L’exposition de la Bibliothèque nationale de France réunit la quasi-totalité de l’œuvre du maître, à travers ses trois grands aspects, l’art du portrait, la peinture religieuse et l’enluminure. Apprécié par la cour, l’artiste est choisi pour peindre le portrait de Charles VII, du chancelier Guillaume Jouvenel des Ursins ou celui du trésorier de France Étienne Chevalier. Son style se définit à la croisée de deux influences, le réalisme flamand et les visions idéalisées de l’art italien. Peu de ses peintures subsistent aujourd’hui. Par l’émotion des visages, le jeu des regards baissés dans une composition savamment orchestrée, la douceur et l’harmonie des tonalités, l’aspect sculptural des volumes, la Pietà de l’église de Nouans-les-Fontaines justifie à elle seule la visite de l’exposition. Il n’existe aujourd’hui plus que deux peintures religieuses, la seconde étant un diptyque commandé par Étienne Chevalier pour la collégiale de Notre-Dame de Melun. À en juger de la qualité des enluminures du Livre d’Heures d’Étienne Chevalier (145-1460) et de celles des Grandes Chroniques de France (vers 1455-1460) où Fouquet montre qu’il peut, outre les textes pieux, admirablement interpréter un texte historique, on pourrait croire qu’il a été particulièrement actif dans ce domaine. Or il semblerait qu’il n’ait illustré que peu de livres, peignant parfois une seule scène pour satisfaire un commanditaire fortuné souhaitant enrichir son manuscrit. À partir de 1460, Fouquet est aidé par un talentueux collaborateur, que l’on découvre pour la première fois dans les petites illustrations du Boccace de Munich. Il s’agit sans doute de l’un des fils de Fouquet, Louis ou François. Difficile, de ce fait, de définir précisément l’étendue de l’activité de Jean Fouquet et l’importance peut-être encore sous-estimée de son principal disciple. L’ouvrage publié à l’occasion de cette exposition est, plus qu’un catalogue, une monographie exhaustive de l’artiste qui fait le point sur les recherches, les problèmes d’attributions et les peintres qui ont collaboré avec lui.

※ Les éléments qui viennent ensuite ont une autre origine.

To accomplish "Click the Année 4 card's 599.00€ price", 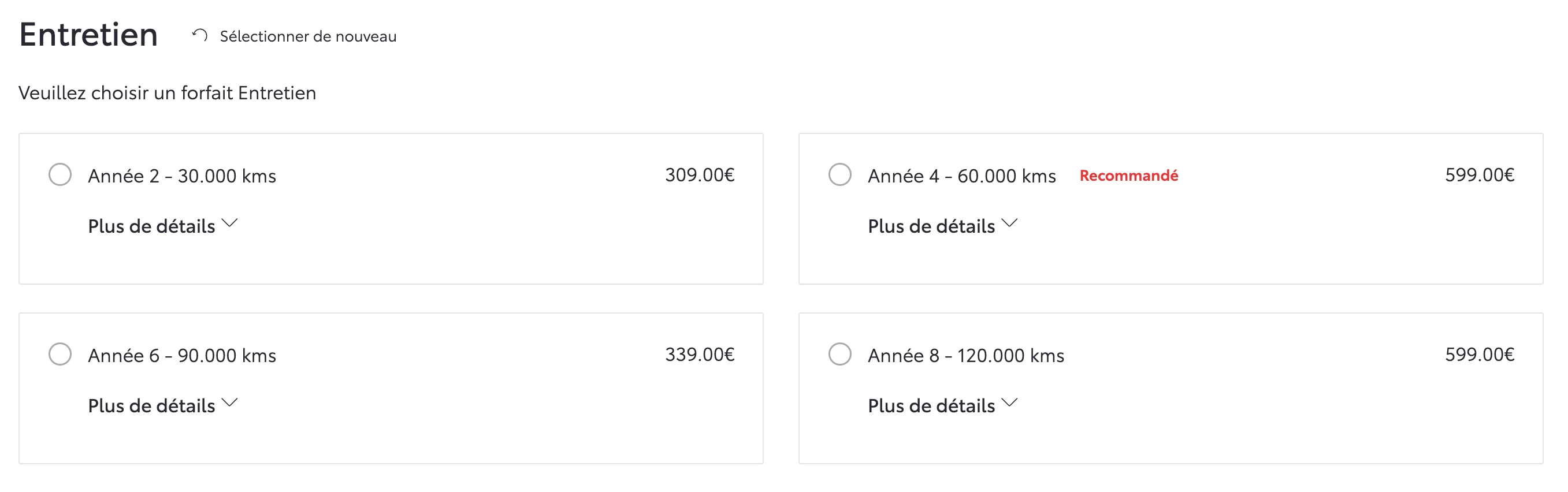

Présentées de façon permanente dans le Santuario du château de Chantilly, les quarante miniatures de Fouquet pour le Livre d’Heures d’Étienne Chevalier constituent, à l’évidence, son chef-d’œuvre. Fouquet met au point une technique novatrice, pointilliste, extrêmement minutieuse. Par l’usage d’un or liquide apposé au pinceau, Fouquet joue sur la lumière mais aussi, cela est remarquable, sur les ombres. Les miniatures ont gardé toute la fraîcheur de leur coloris, l’éclat des bleus, des ors, des verts (Mariage de la Vierge). Selon la volonté du duc d’Aumale, les œuvres conservées à Chantilly ne peuvent être prêtées et sont par conséquent absentes de l’exposition de la Bibliothèque nationale. Voulant s’associer à l’événement et permettre de les redécouvrir différemment, le musée Condé organise en parallèle une exposition autour de l’enluminure française au temps de Jean Fouquet. Celle-ci présente un choix de manuscrits sur parchemin, pour la plupart inédits, issus de la collection du duc. Ce tour d’horizon met aussi en évidence l’indéniable supériorité du maître. À la lumière de ses contemporains et après avoir revu à la loupe les quarante miniatures du Santuario, pas de doute : aucune des enluminures exposées, malgré leur splendeur, ne peut prétendre à la même finesse d’exécution, à la même intensité colorée, à la même ingéniosité dans les compositions.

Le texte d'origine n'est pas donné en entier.